In short, governments have shown they are willing to regulate the flow of value between content producers and content aggregators, abandoning their traditional reluctance to interfere with the internet.

However, mandatory bargaining is a blunt solution for a complex problem. These reforms favor a narrow class of news organizations, operating on the assumption that platforms like Google and Meta exploit publishers. In practice, it’s unclear how much of their platform traffic is truly attributable to news, with estimates ranging from 2% to 35% of search queries and just 3% of social media feeds. At the same time, platforms offer significant benefit to publishers by amplifying their content, and there is little consensus about the fair apportionment of this two-way value. Controversially, the four bargaining codes regulate simply indexing or linking to news content, not just reproducing it. This threatens the “ability to link freely” that underpins the web. Moreover, bargaining rules focused on legacy media—just 1,400 publications in Canada, 1,500 in the EU, and 62 organizations in Australia—ignore countless everyday creators and users who contribute the posts, blogs, images, videos, podcasts, and comments that drive platform traffic.

Yet for all its pitfalls, mandatory bargaining may become an attractive response to AI search. For one thing, the case is stronger. Unlike traditional search—which indexes, links, and displays brief snippets from sources to help a user decide whether to click through—AI search could directly substitute generated summaries for the underlying source material, potentially draining traffic, eyeballs, and exposure from downstream websites. More than a third of Google sessions end without a click, and the proportion is likely to be significantly higher in AI search. AI search also simplifies the economic calculus: Since only a few sources contribute to each response, platforms—and arbitrators—can more accurately track how much specific creators drive engagement and revenue.  

Ultimately, the devil is in the details. Well-meaning but poorly designed mandatory bargaining rules might do little to fix the problem, protect only a select few, and potentially cripple the free exchange of information across the web. 
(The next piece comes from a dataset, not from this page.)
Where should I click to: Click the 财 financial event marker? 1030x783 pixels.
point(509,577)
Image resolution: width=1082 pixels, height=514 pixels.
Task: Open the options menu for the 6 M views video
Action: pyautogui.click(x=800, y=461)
Industry has a narrow window to build a fairer reward system

However, the mere threat of intervention could have a bigger impact than actual reform. AI firms quietly recognize the risk that litigation will escalate into regulation. For example, Perplexity AI, OpenAI, and Google are already striking deals with publishers and content platforms, some covering AI training and others focusing on AI search. But like early bargaining laws, these agreements benefit only a handful of firms, some of which (such as Reddit) haven’t yet committed to sharing that revenue with their own creators.